Data items

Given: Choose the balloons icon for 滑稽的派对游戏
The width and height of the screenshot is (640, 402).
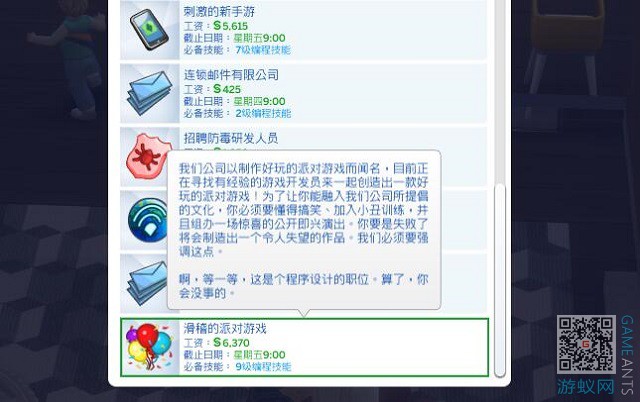Looking at the screenshot, I should pyautogui.click(x=150, y=347).
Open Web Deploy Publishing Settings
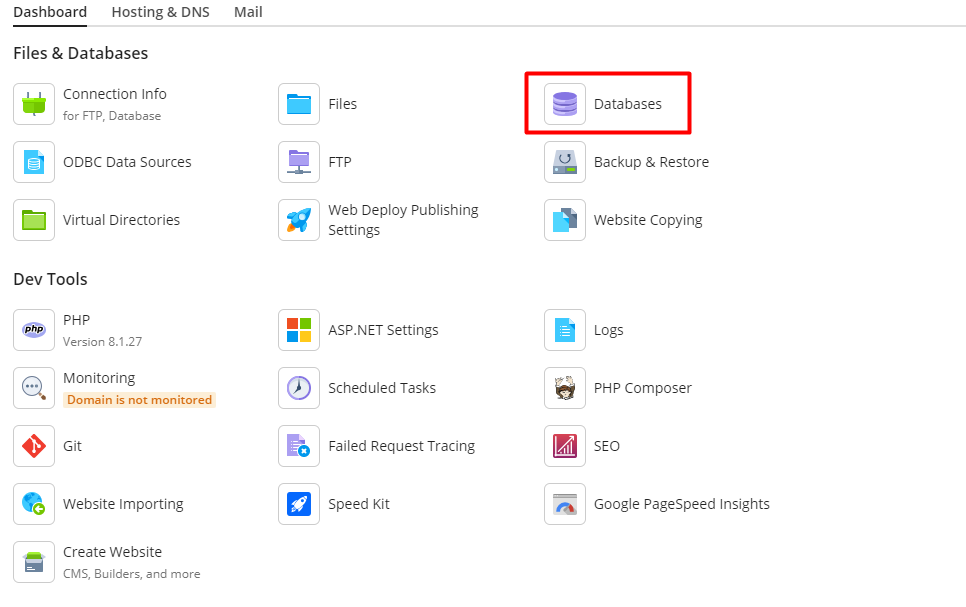966x607 pixels. pos(403,220)
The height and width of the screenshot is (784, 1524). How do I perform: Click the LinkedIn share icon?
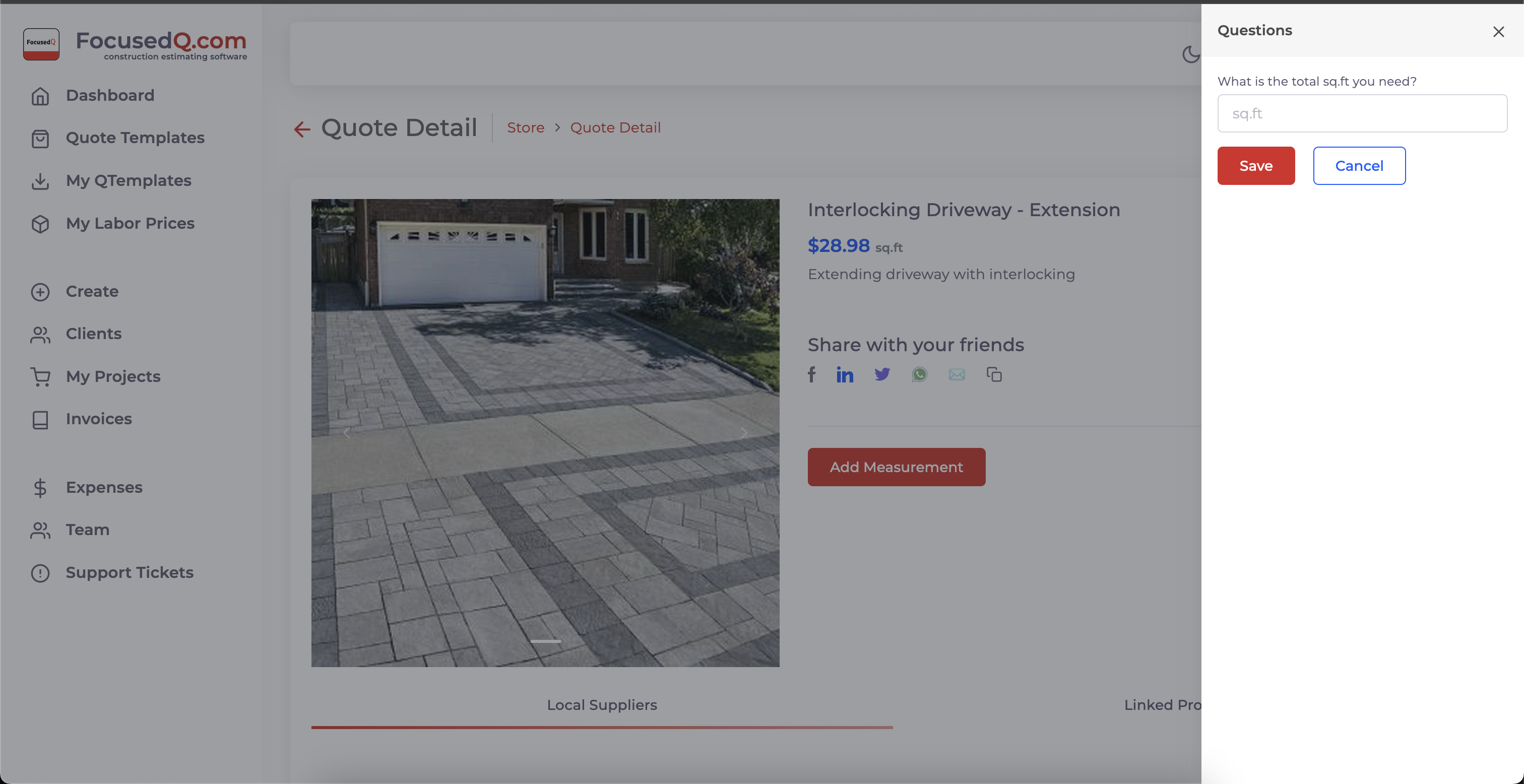pos(845,374)
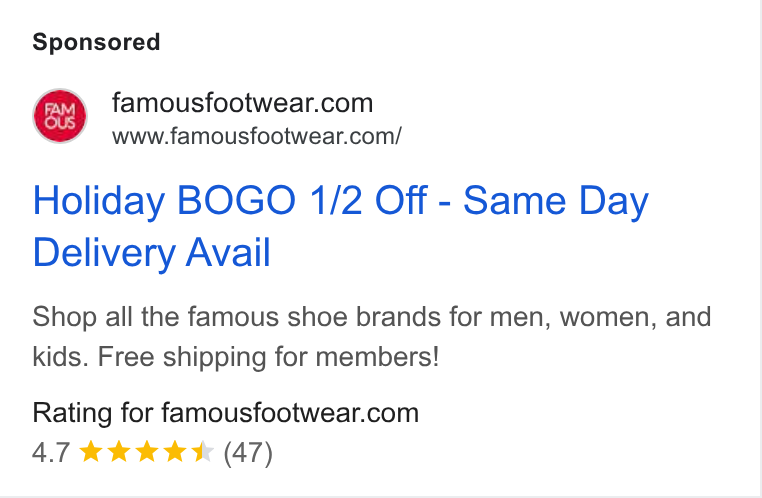Click the 'Same Day' words in headline
Viewport: 762px width, 498px height.
pos(556,201)
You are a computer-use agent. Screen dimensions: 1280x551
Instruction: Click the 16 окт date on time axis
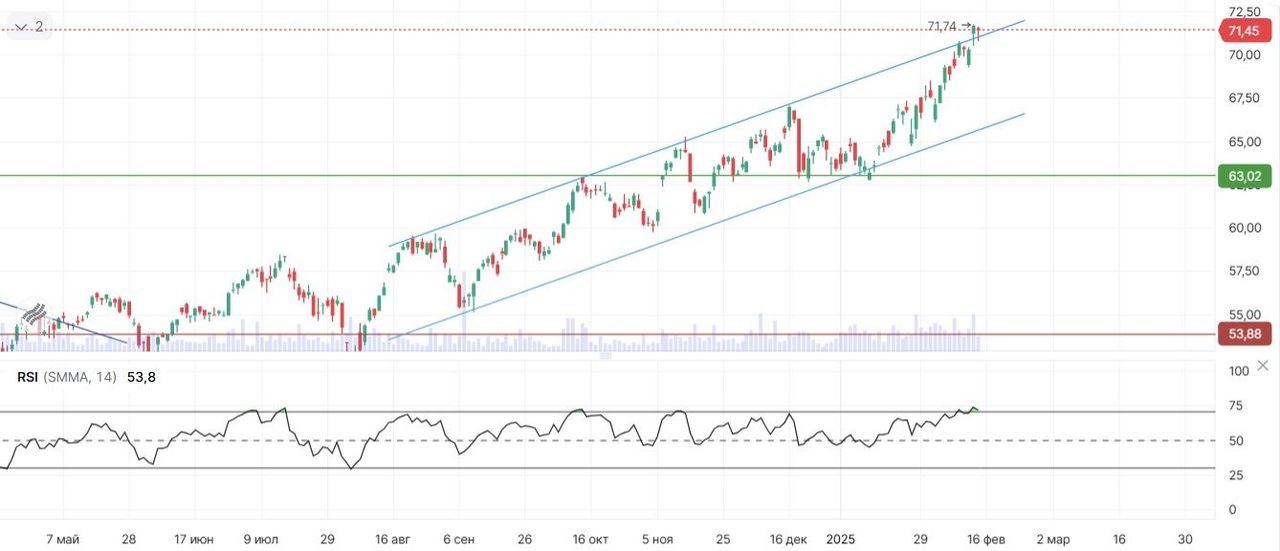591,539
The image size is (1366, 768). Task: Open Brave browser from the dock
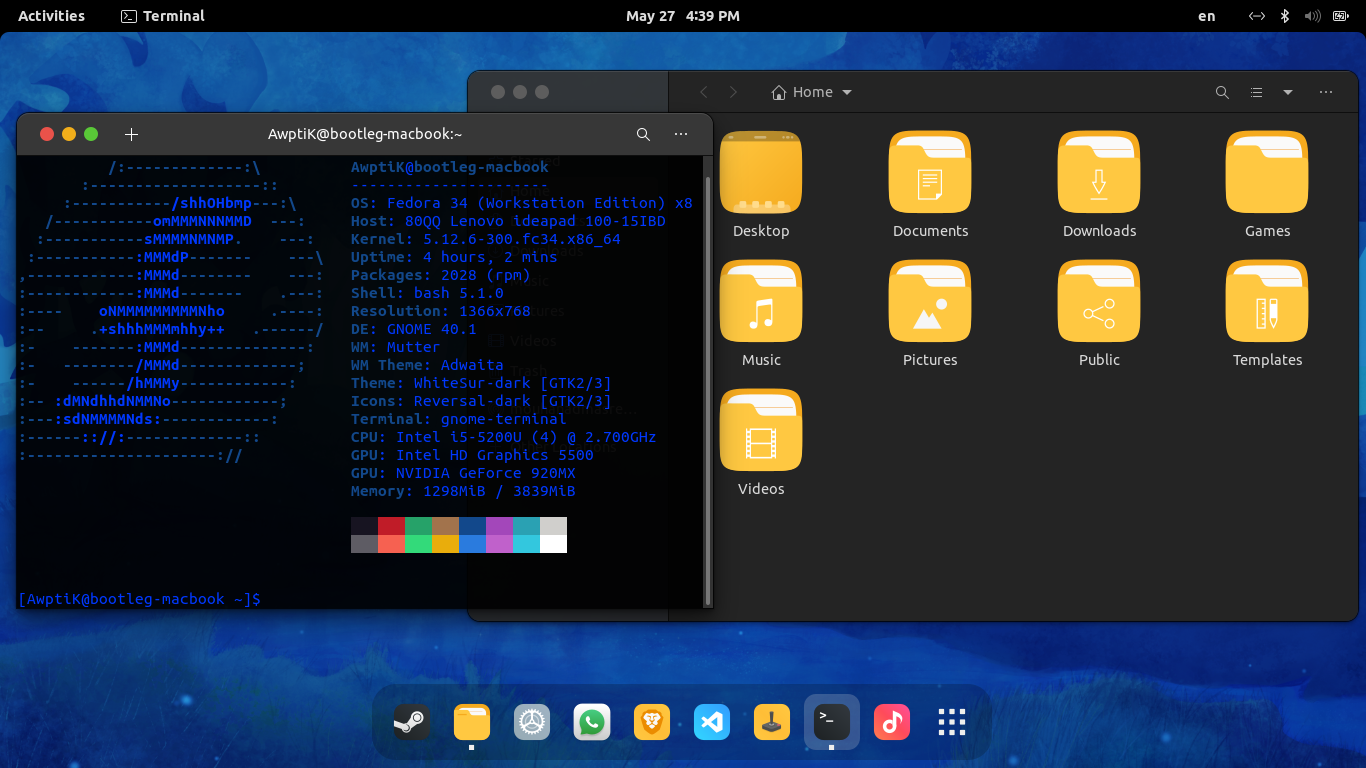click(x=651, y=722)
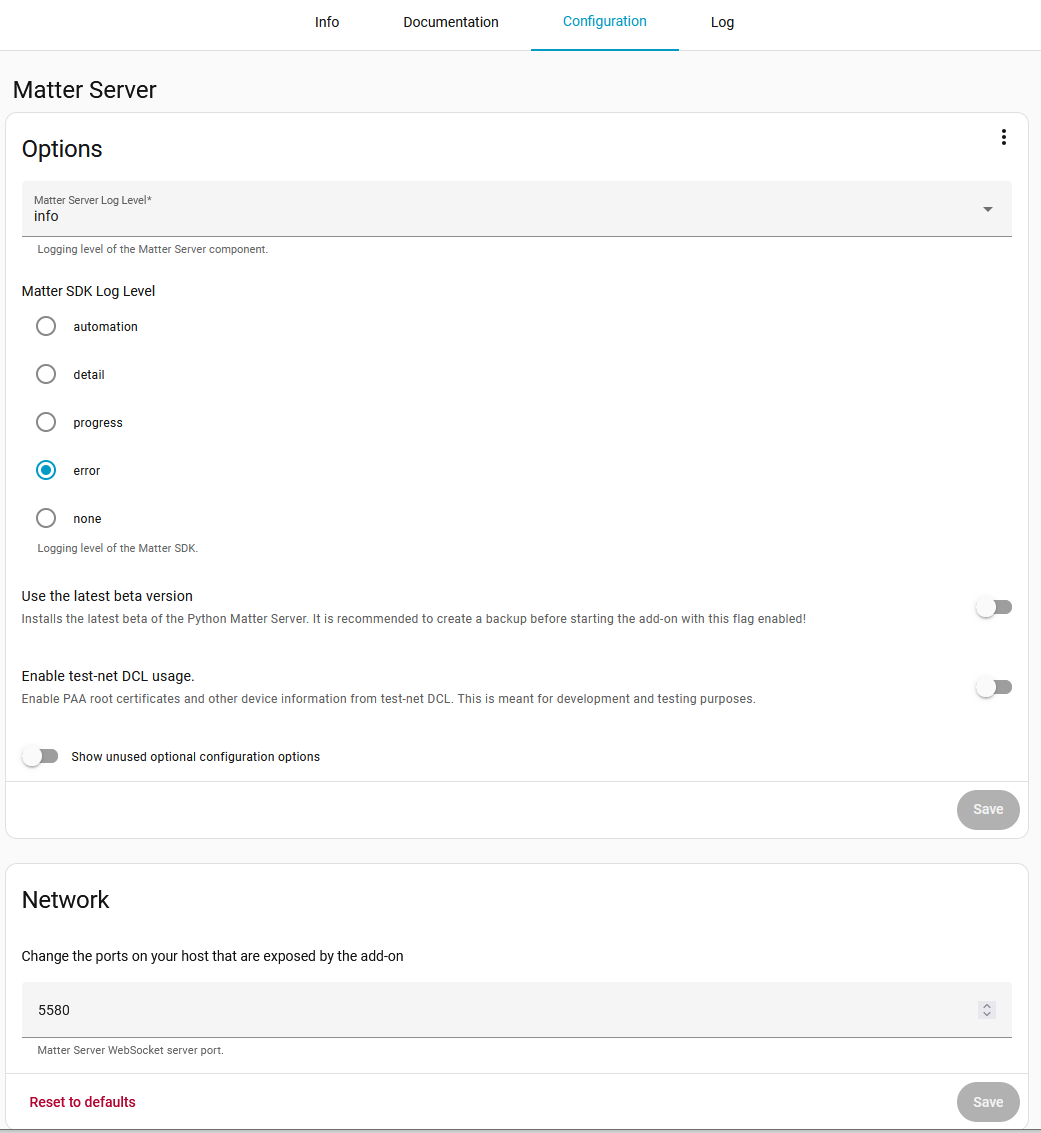
Task: Show unused optional configuration options
Action: (x=40, y=756)
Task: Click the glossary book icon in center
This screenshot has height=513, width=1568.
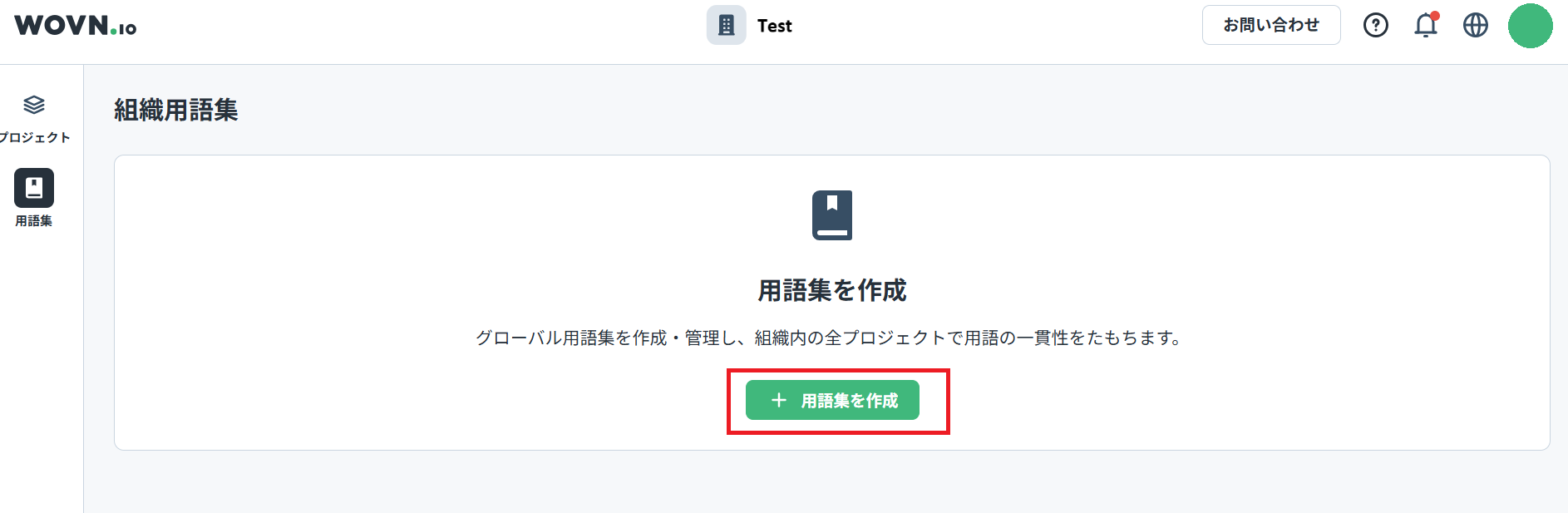Action: click(x=832, y=214)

- _TASK PROMPT_
The expected output is each record, copied exactly, and nothing in place of the pictures.

- _ANSWER BELOW_
Given: Choose the balloons icon for 滑稽的派对游戏
The width and height of the screenshot is (640, 402).
Looking at the screenshot, I should pyautogui.click(x=150, y=347).
Open Web Deploy Publishing Settings
966x607 pixels. pos(403,220)
The height and width of the screenshot is (784, 1524). How do I perform: Click the LinkedIn share icon?
pos(845,374)
Click the 'Same Day' words in headline
Viewport: 762px width, 498px height.
pos(556,201)
You are a computer-use agent. Screen dimensions: 1280x551
Instruction: Click the 16 окт date on time axis
591,539
The image size is (1366, 768). Task: Open Brave browser from the dock
click(x=651, y=722)
Task: Show unused optional configuration options
Action: (x=40, y=756)
Task: Click the glossary book icon in center
This screenshot has height=513, width=1568.
Action: click(x=832, y=214)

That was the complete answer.